• _EXTRACTED TEXT_
Surfer Blood Sheds a Skin


Surfer Blood has had a volatile few years, to say the least. After the success of the band’s debut album, Astro Coast, the Florida rockers toured for years, playing stints with indie rock luminaries including The Pixies. Before the band could return for a follow-up, though, lead singer John Paul Pitts was arrested for battery after an altercation with his then-girlfriend. While the charges were dropped, the scandal remains a sour note for a group whose fuzz-pop riffs and sticky choruses are the virtual opposite of the dark controversy (Pitts told Pitchfork, “I deeply regret everything that happened that night.”)

Still, the band is as tight as ever, and its new album Pythons distills everything that made the first LP a hit—shoring up Surfer Blood’s sound and bringing new fidelity to the band’s power-pop hooks. While the first record was released solely via indie record label Kanine, the band has since inked a deal with Warner Bros. and teamed up with producer Gil Norton (The Pixies, Echo & The Bunnymen, Foo Fighters). Interview caught up with the band to talk playing in the same place as The Beach Boys, navigating the major label scene, and python hunting in Florida.

NATHAN REESE: It’s been three years since your first record came out. How has your sound has changed from Astro Coast to Pythons?

JOHN PAUL PITTS: We recorded the record last summer in Los Angeles at a studio called EASTWEST with Gil Norton, who’s a rock producer who has been making records for 20 years. I think it’s a big step up for us in terms of songwriting, production, and everything else. It’s just a more cohesive record. A bigger-sounding record.

KEVIN WILLIAMS: It took a while to build the record. It went through several incarnations. We tried out several different producers. It’s our first record ever going into a proper studio and working with a real producer. It took a few attempts to get it right. We also tried out some other studios as well. We recorded at this place Chromatic in Chicago for some demoing. We recorded in L.A. at the drummer of Toto’s house, of all places. And we rehearsed back home in West Palm [Beach, Florida], where most of the record was written. It was sort of written all over America.

• _DATASET SECTION_
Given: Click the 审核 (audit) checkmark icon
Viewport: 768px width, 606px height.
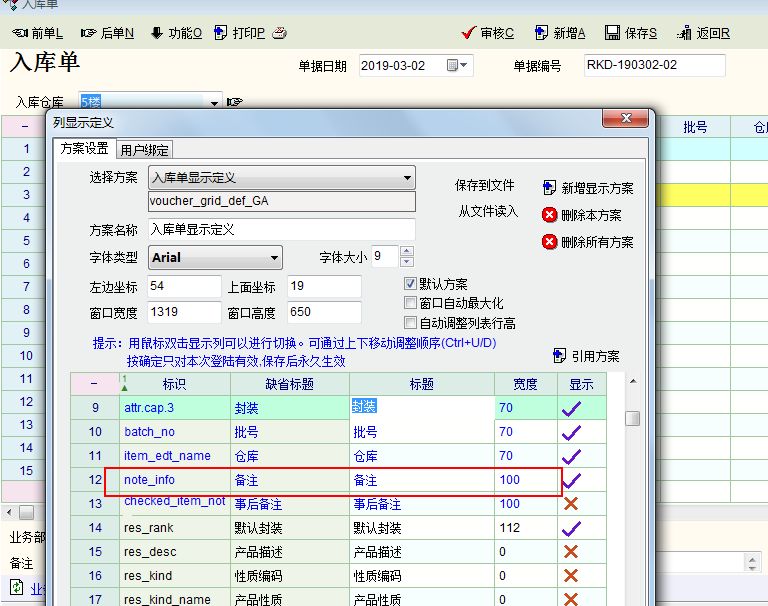Looking at the screenshot, I should 468,33.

• _WHAT TO DO_
- a) Reproduce word for word the part of the Surfer Blood interview that runs from "NATHAN REESE: It’s" up to and including "A bigger-sounding record.".
- b) Extend the Surfer Blood interview from the point where it stops.

• _PER-TASK OUTPUTS_
- a)
NATHAN REESE: It’s been three years since your first record came out. How has your sound has changed from Astro Coast to Pythons?

JOHN PAUL PITTS: We recorded the record last summer in Los Angeles at a studio called EASTWEST with Gil Norton, who’s a rock producer who has been making records for 20 years. I think it’s a big step up for us in terms of songwriting, production, and everything else. It’s just a more cohesive record. A bigger-sounding record.

- b)
REESE: How much did working with Gil Norton and recording in a studio with so much history shape the record’s sound?

PITTS: It all felt really magical. That sort of history, Gil’s catalogue, all the records that have been made there. It definitely romanticized the place for us. It’s a nice studio, but having that in the back of our mind is definitely inspiring. Everything we’d done up until [the record] had been home recording projects either in our bedroom or our friends house or something. We were ready to take the next step and try something new. I’m glad we did it. I’m really proud—I think it turned out great.

THOMAS FEKETE: Adding someone like Gil into the mix, it’s essentially a new member to your band for a couple of months. It felt like Gil was just a talented, good friend as opposed to a big-time rock producer type. While all of the producers were great both personally and professionally, Gil seemed the most emotionally invested. It seemed to make the most sense to go with him.

REESE: Was signing with Warner a hard decision to make? It has to be pretty different having major label backing for this album.

PITTS: It was a big leap for us, and it was kind of a leap of faith. We didn’t really know what all that entailed; we just knew that we had this record we were ready to make. We didn’t want to make Astro Coast all over again. It can be frustrating being on a big label sometimes, because you lose sense of who does what. Kanine is just Kay and Lio [Kanine] at their house in Brooklyn. They do everything, and it’s great. You can call them on the phone 24 hours a day and they can try and make it happen for you. Warner Bros. is a big company, obviously, and you have to learn how to navigate it. And that’s something we’ve only learned in the past year.

TYLER SCHWARZ: There’s just a lot more opportunity, though.

FEKETE: You know, there’s a lot of positives and a lot of negatives. It’s nobody specific at the company—everyone who we were work with is great. It’s more of the big machine that’s in desperate need of repair. But there are aspects that are great—certain things that you’d never be able to do at a mom-and-pop label.

REESE: Did you have a concept of the type of record you wanted to make before you started writing?

FEKETE: There wasn’t much discussion or thought when it came to what the record was going to be. It’s just what happened. That felt great, that was really exciting. We’re a real band, in the sense that we kind of pull together and throw these ideas together and it just happens. There’s this exciting creative energy. I think as long as a band has that, they’re doing it right. The second you start discussing how you want to be or what you want to sound like, that’s when things start to get a little weird.

WILLIAMS: One thing that did probably influence the songwriting was that this was the first record that we were established as a band. It was the first record where we were able to see audience interaction, and be able to feel what’s working and what’s not. Because of that I think we were able to make a record that translates really well live.

REESE: There’s a lot of interplay between really poppy sounds and aggressive vocals—there’s noticeably more yelling on this record.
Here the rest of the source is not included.